A faithful copy is required. Print each line of the data exactly and omit the pictures.

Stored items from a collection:
========================================

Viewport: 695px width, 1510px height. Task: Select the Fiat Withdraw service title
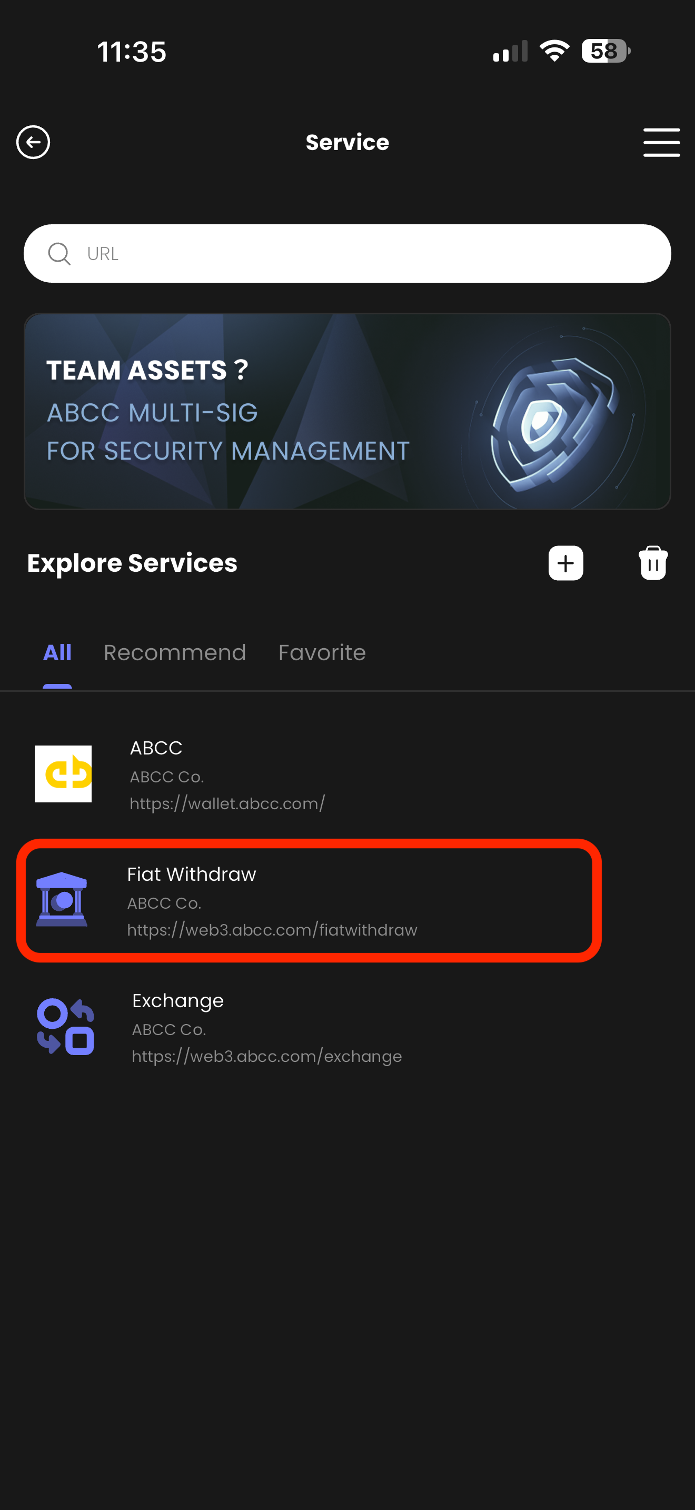pyautogui.click(x=192, y=874)
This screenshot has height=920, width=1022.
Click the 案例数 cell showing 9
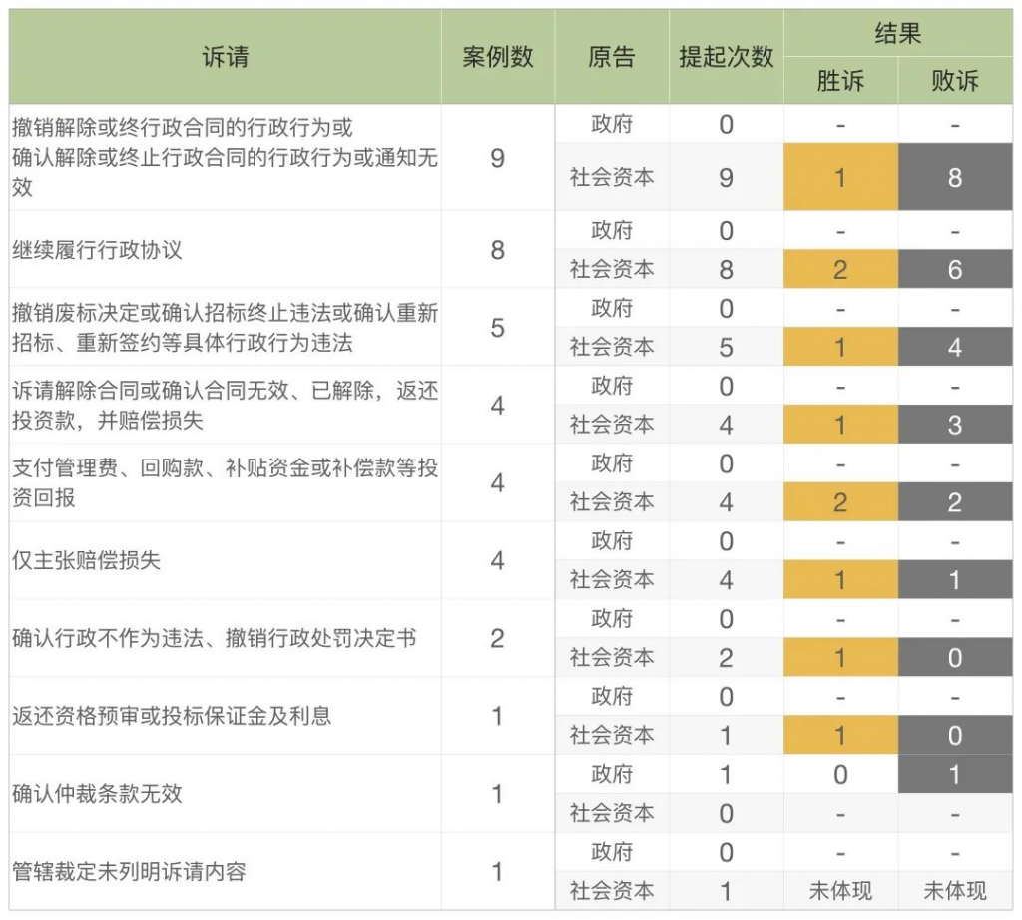pos(497,158)
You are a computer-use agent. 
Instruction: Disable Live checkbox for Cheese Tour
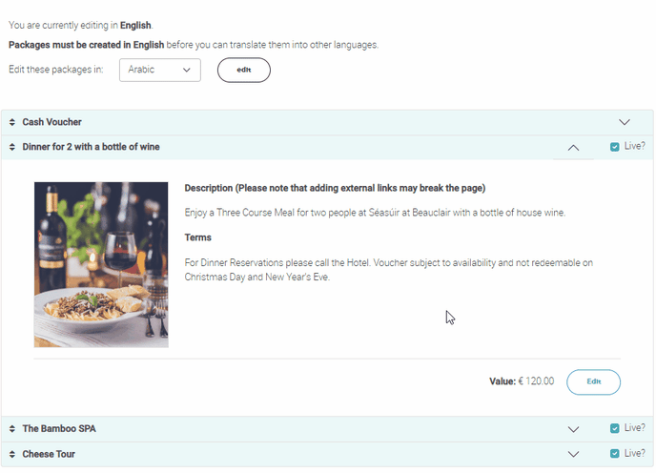pyautogui.click(x=615, y=454)
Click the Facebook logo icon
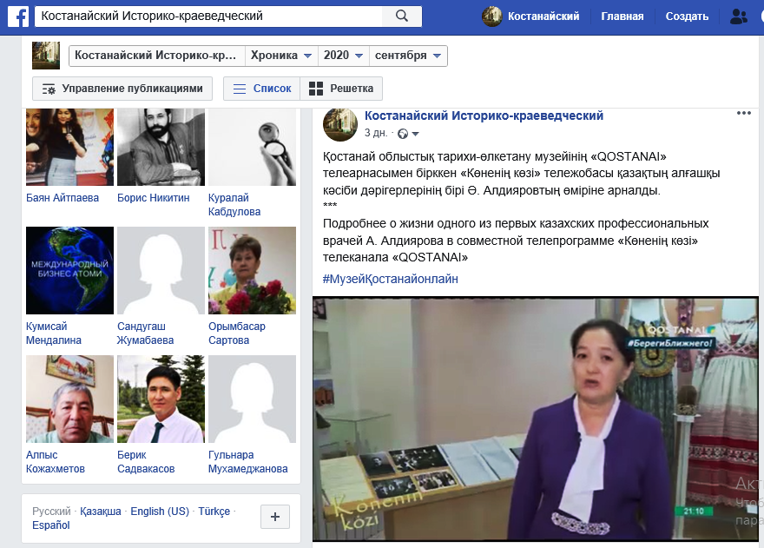This screenshot has width=764, height=548. (x=19, y=16)
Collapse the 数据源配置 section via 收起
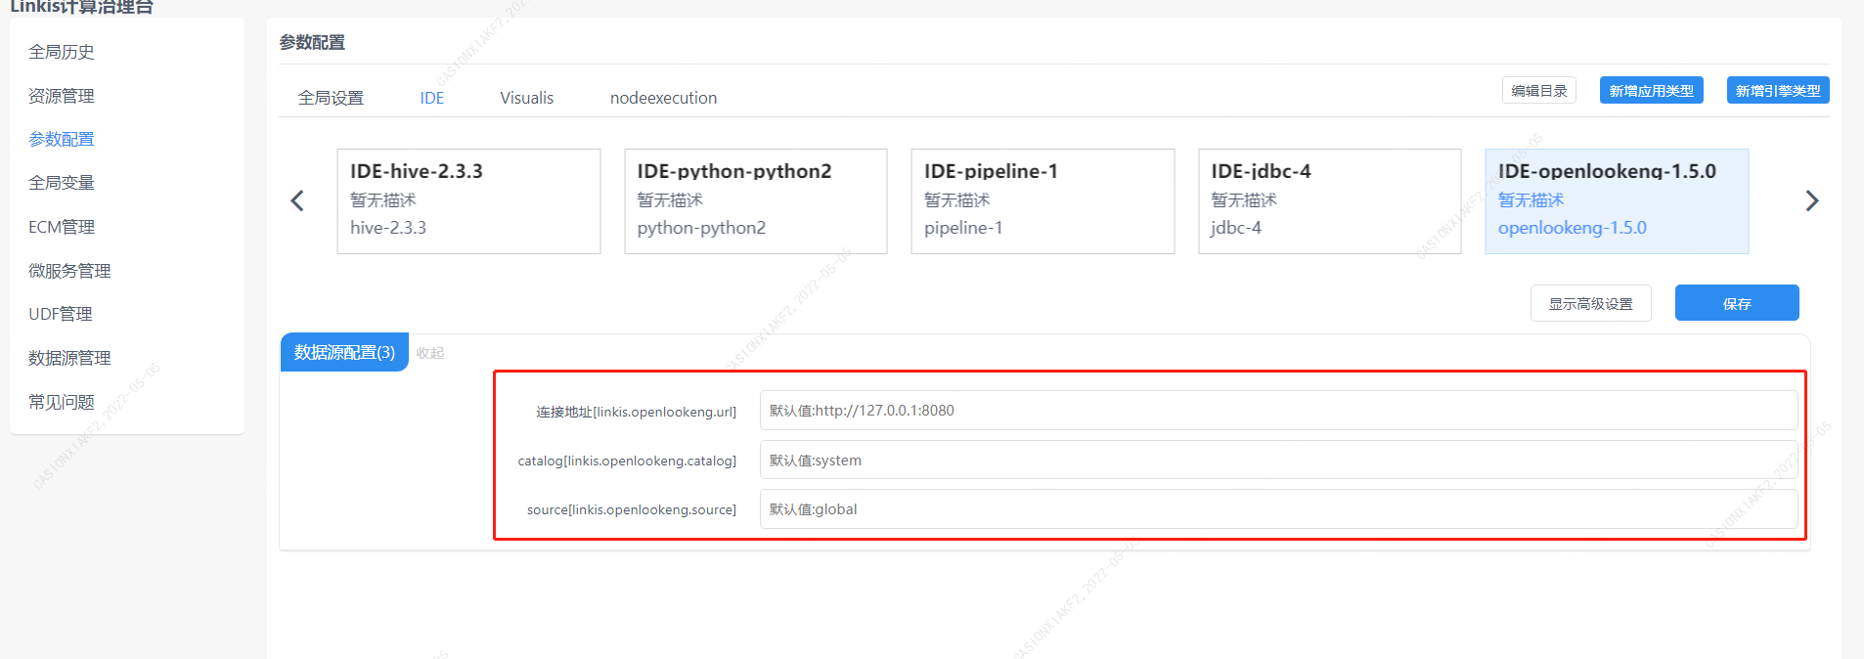The image size is (1864, 659). pos(429,353)
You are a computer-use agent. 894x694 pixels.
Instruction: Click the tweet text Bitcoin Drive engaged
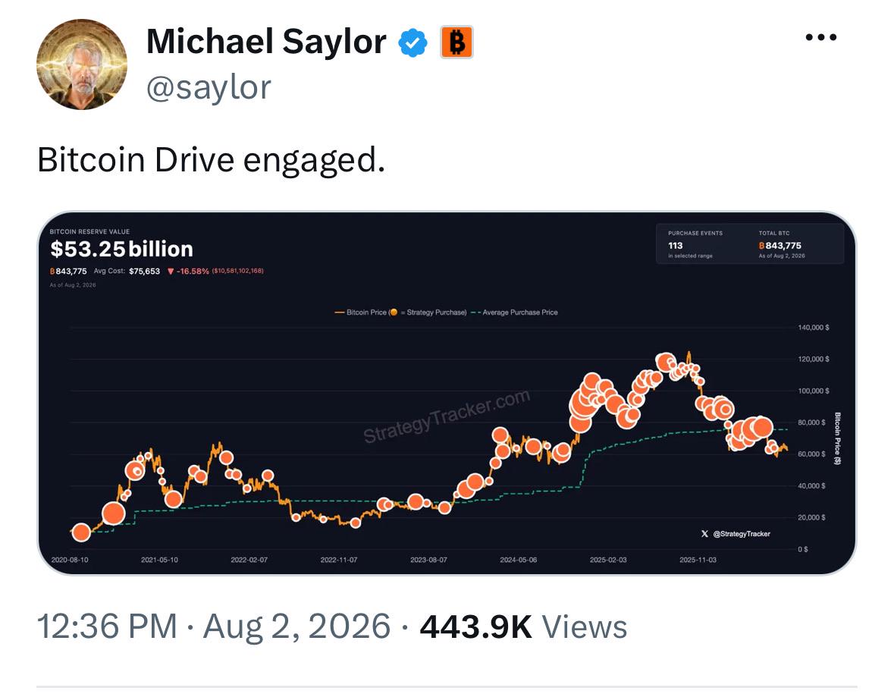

========================================

■ EXPECTED ANSWER ■
Viewport: 695px width, 1510px height. Task: Select the Fiat Withdraw service title
pyautogui.click(x=192, y=874)
This screenshot has height=920, width=1022.
Click the 案例数 cell showing 9
pos(497,158)
You are a computer-use agent. 
Instruction: Disable Live checkbox for Cheese Tour
pyautogui.click(x=615, y=454)
Click the Facebook logo icon
This screenshot has width=764, height=548. (x=19, y=16)
Collapse the 数据源配置 section via 收起
The image size is (1864, 659). pos(429,353)
You are a computer-use agent. 894x694 pixels.
Instruction: Click the tweet text Bitcoin Drive engaged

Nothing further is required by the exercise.